- _EXERCISE DIRECTIONS_:
Range to copy from the entries below: the line containing "The image size is (980, 553)." through the line containing "Task: Click the Done on column header", inclusive. Retype only those lines, exactly, without any images.

- _RECORD EXTRACTS_:
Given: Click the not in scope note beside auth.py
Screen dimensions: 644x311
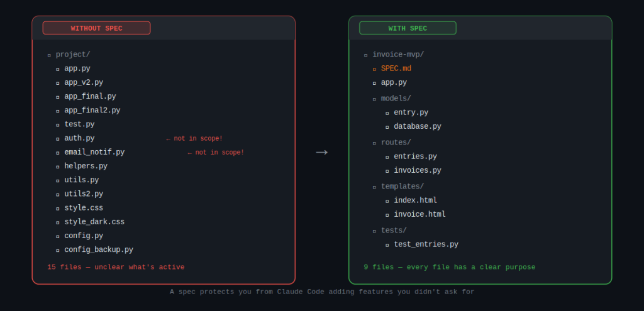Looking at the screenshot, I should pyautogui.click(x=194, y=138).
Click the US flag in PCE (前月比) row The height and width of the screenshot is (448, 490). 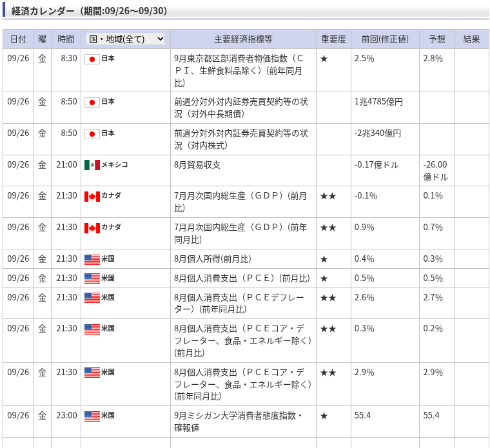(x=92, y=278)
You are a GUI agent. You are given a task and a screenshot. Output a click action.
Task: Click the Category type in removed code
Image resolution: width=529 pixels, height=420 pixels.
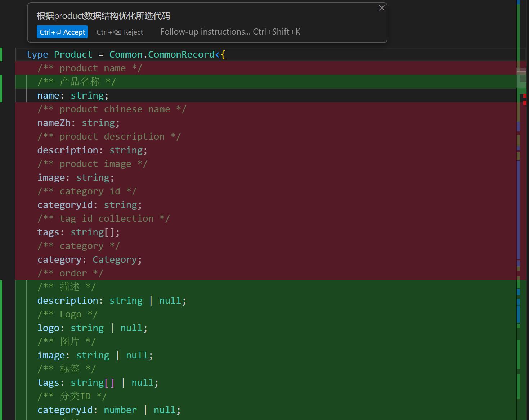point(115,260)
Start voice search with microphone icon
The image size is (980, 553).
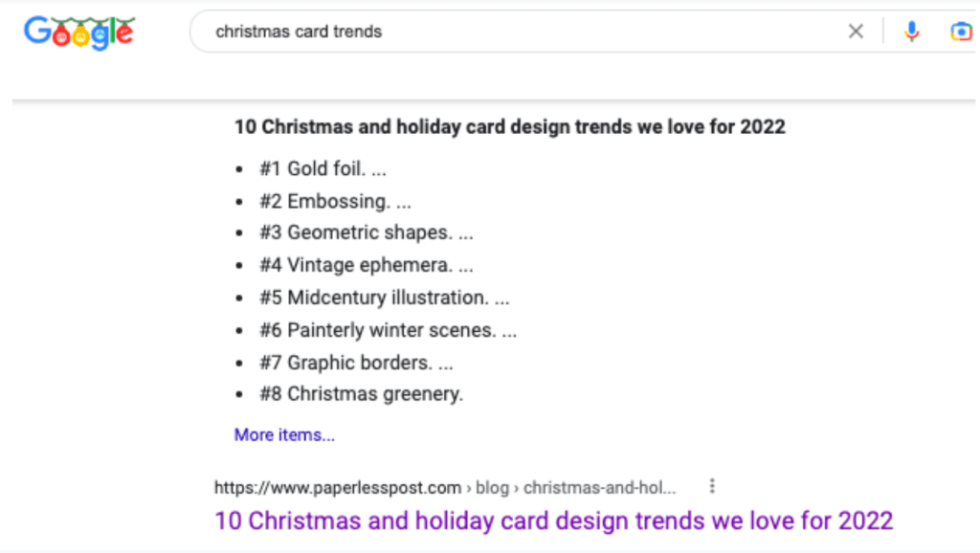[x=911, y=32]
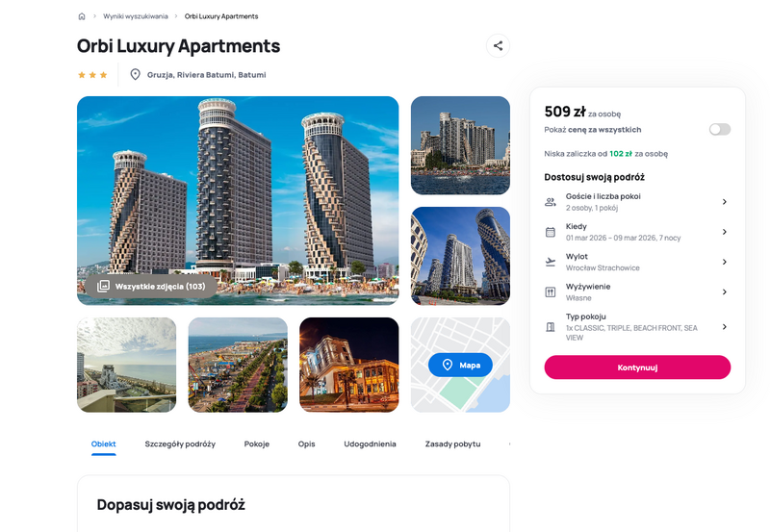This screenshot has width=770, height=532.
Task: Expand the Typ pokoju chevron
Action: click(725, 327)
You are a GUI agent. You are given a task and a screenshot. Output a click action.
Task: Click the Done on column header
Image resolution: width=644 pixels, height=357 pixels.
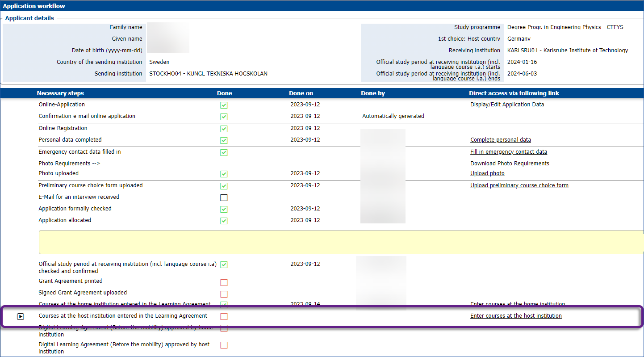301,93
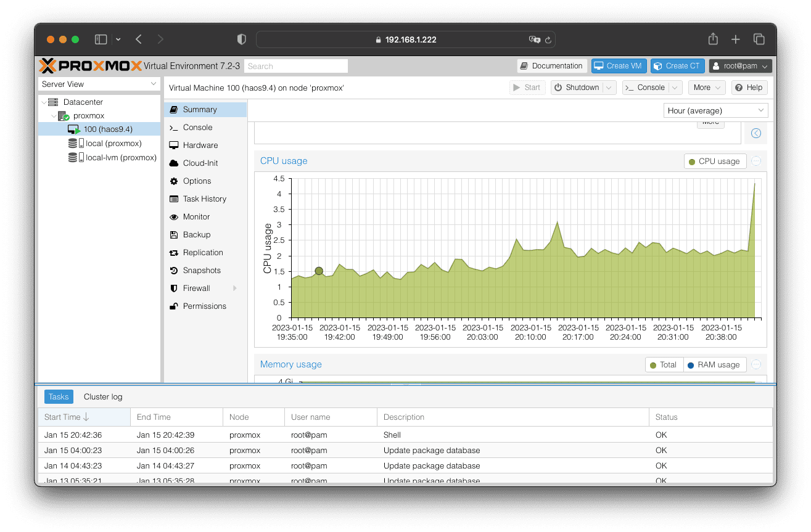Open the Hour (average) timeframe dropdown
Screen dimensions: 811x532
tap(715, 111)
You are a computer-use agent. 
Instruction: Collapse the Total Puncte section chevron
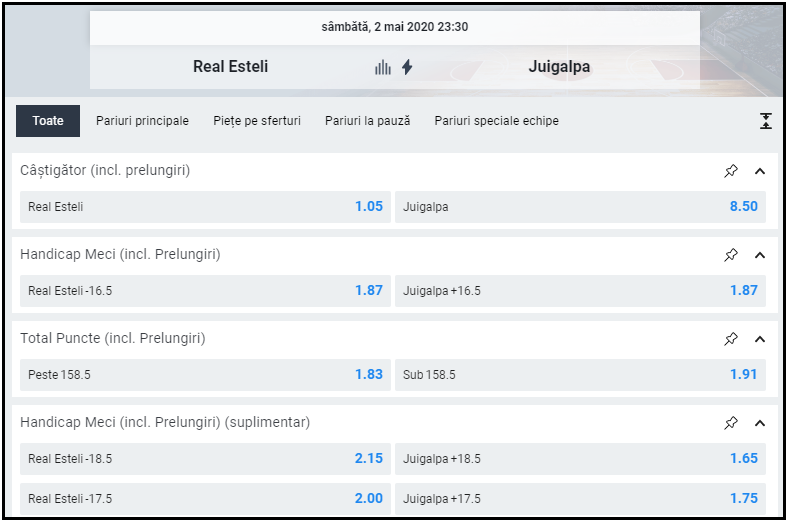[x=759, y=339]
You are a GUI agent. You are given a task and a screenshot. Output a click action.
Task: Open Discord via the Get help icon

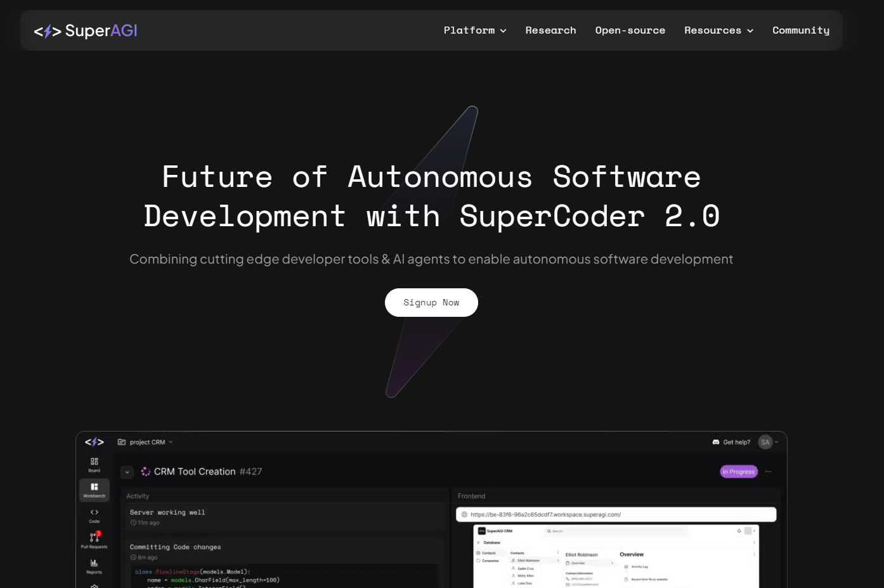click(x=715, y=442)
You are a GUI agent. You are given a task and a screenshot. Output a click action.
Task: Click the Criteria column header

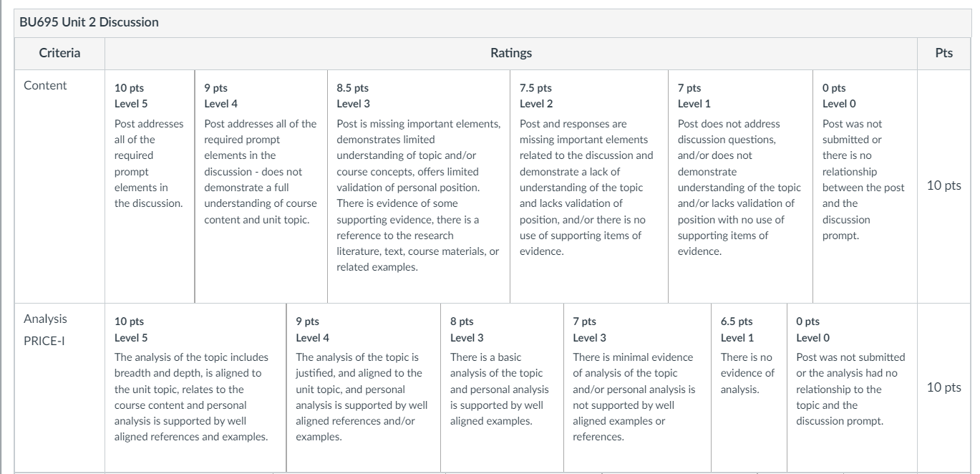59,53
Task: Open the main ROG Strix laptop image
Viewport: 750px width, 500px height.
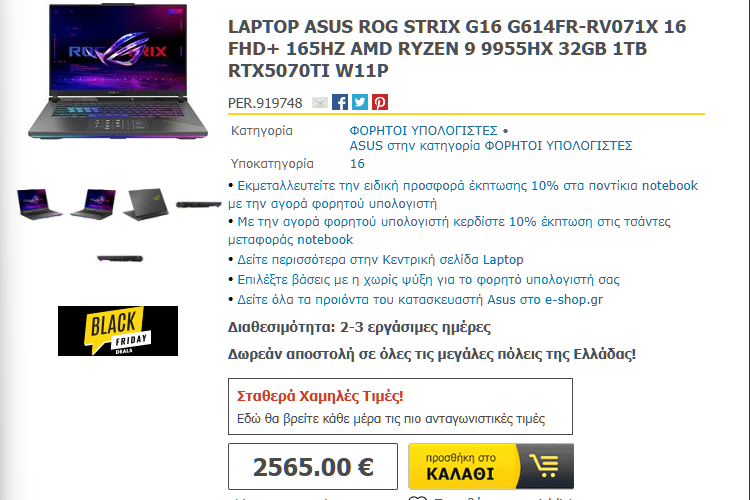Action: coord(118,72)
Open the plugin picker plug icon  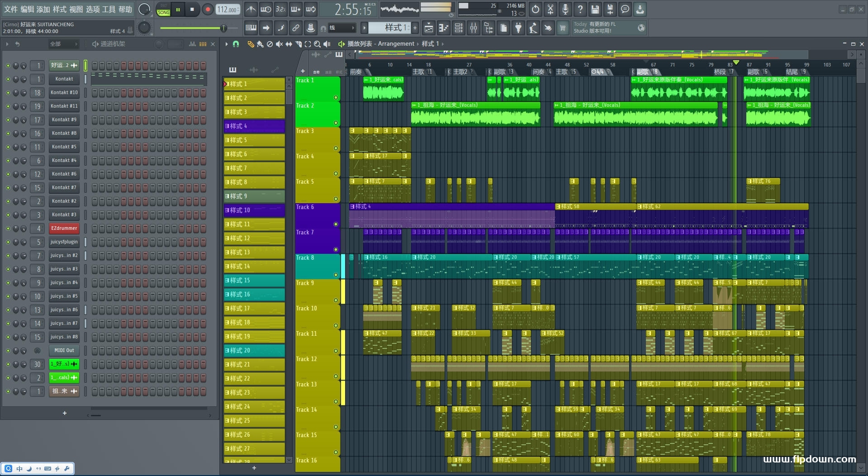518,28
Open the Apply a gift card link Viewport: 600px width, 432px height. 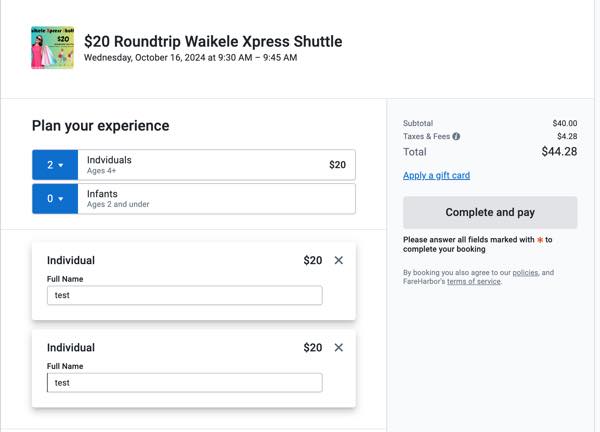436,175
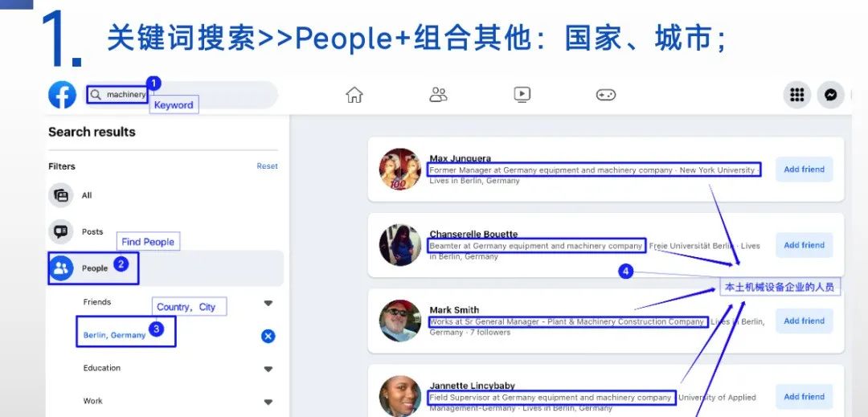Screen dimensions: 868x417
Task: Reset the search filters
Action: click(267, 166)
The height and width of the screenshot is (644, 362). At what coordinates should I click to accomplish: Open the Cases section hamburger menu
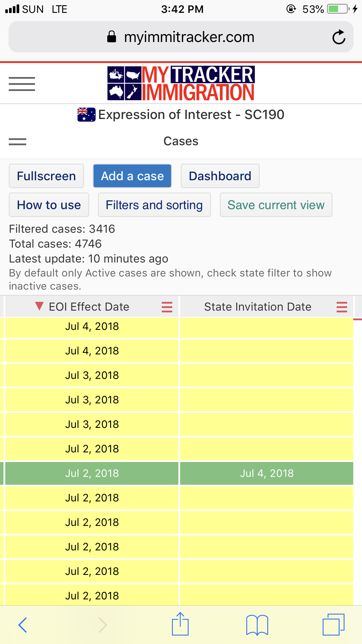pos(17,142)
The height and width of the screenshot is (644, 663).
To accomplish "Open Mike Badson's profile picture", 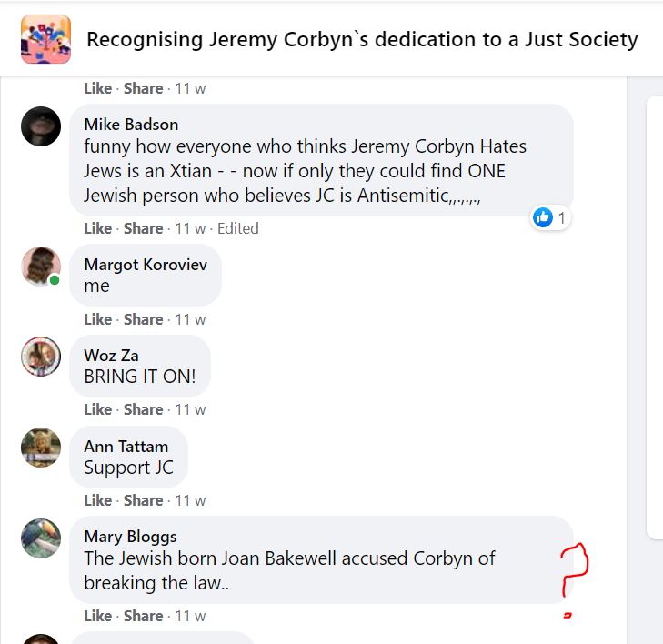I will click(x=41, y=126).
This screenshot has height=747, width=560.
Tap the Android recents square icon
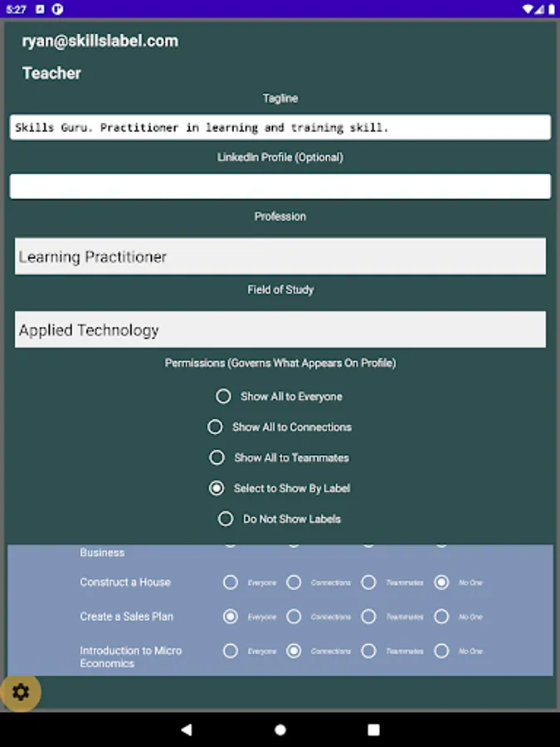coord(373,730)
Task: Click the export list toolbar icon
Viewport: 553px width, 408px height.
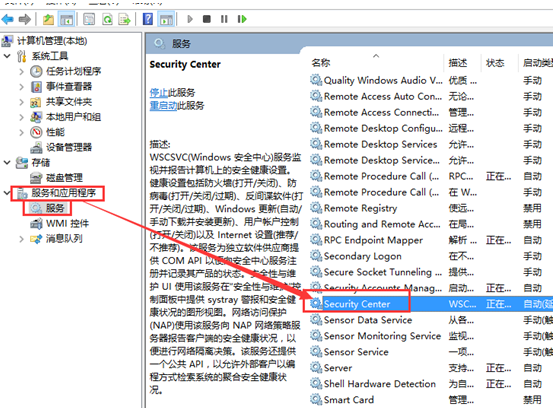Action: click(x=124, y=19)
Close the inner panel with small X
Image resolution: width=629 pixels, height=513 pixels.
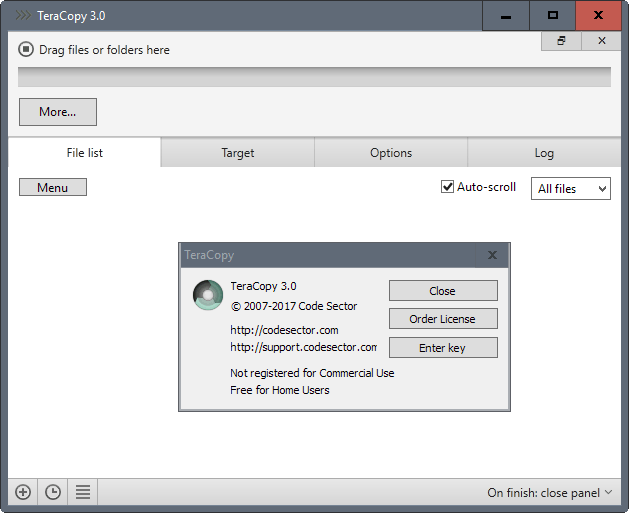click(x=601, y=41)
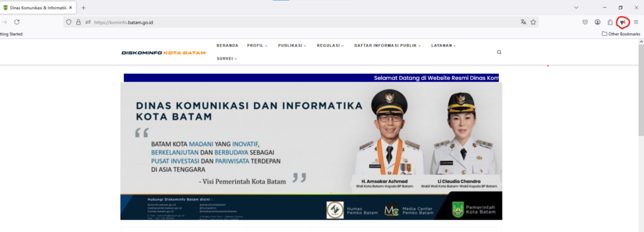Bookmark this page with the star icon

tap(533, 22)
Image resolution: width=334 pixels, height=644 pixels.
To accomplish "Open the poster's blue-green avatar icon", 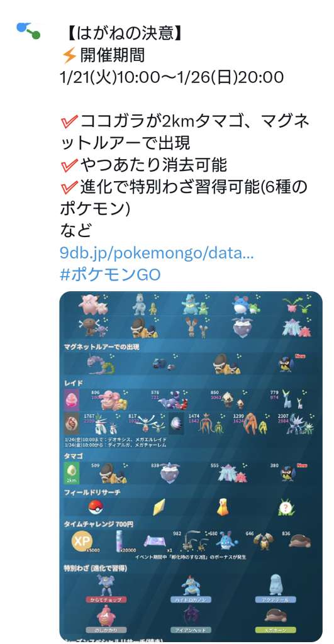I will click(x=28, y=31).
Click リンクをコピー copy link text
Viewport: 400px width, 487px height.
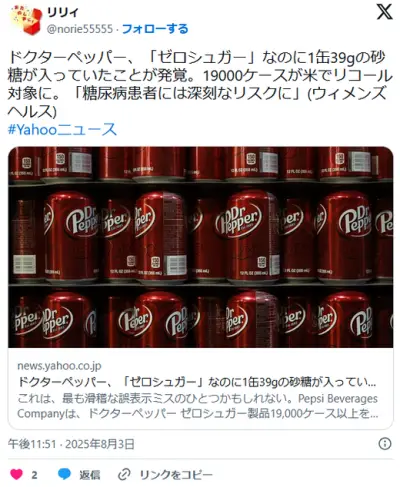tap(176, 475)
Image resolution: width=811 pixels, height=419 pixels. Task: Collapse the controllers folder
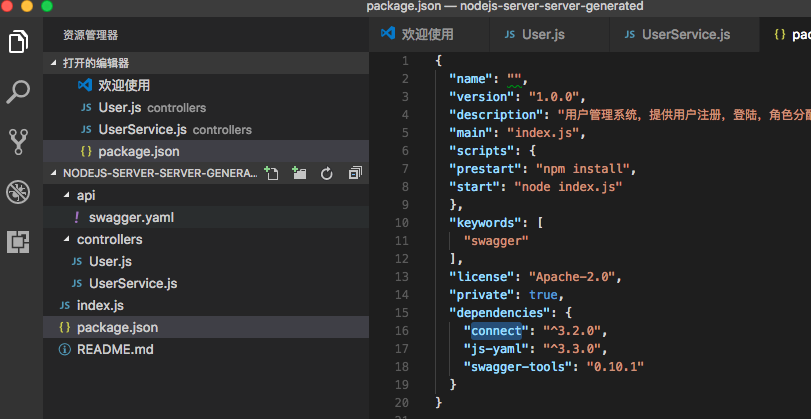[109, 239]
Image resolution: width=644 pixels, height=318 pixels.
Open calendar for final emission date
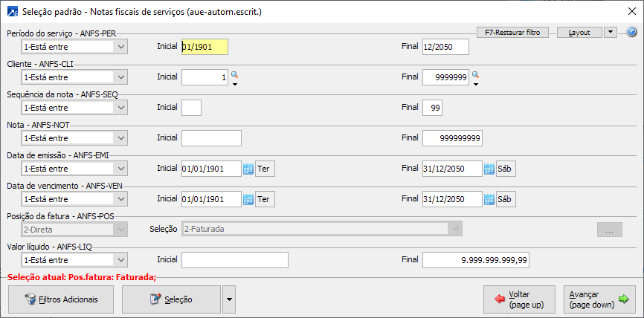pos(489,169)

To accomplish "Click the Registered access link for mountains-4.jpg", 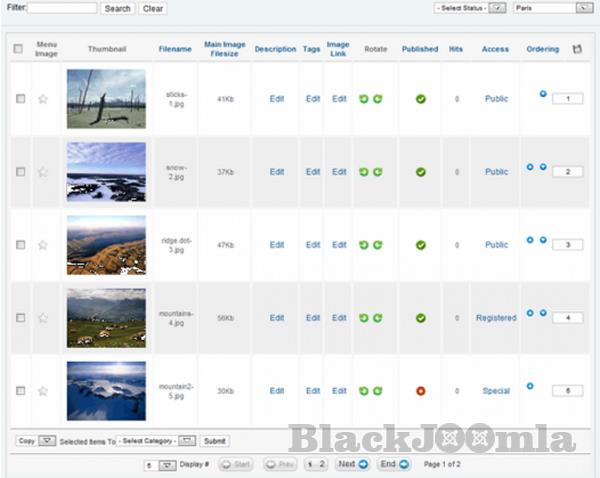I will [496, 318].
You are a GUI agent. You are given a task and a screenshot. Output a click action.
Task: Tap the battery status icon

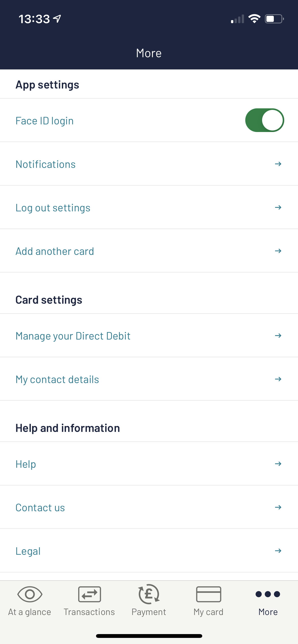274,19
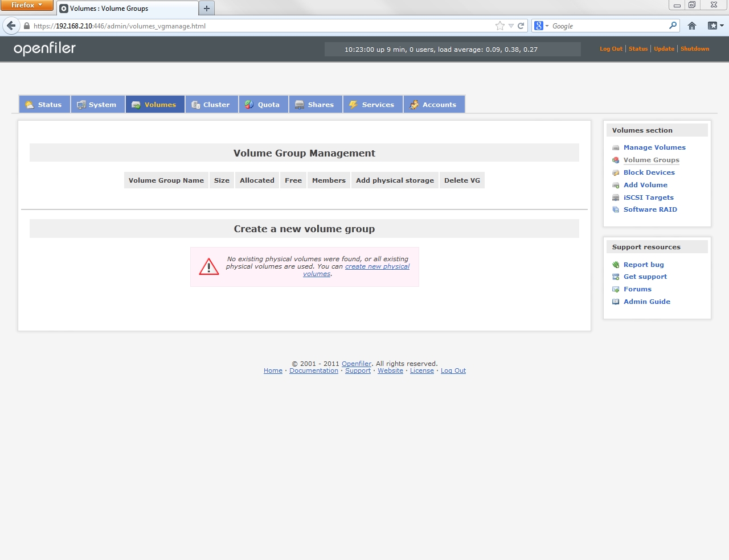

- _SOLVED PROBLEM_:
The image size is (980, 553).
[x=911, y=32]
This screenshot has width=770, height=532.
Task: Expand the Typ pokoju chevron
Action: click(725, 327)
You are a GUI agent. You are given a task and a screenshot. Output a click action.
Task: Click the Done on column header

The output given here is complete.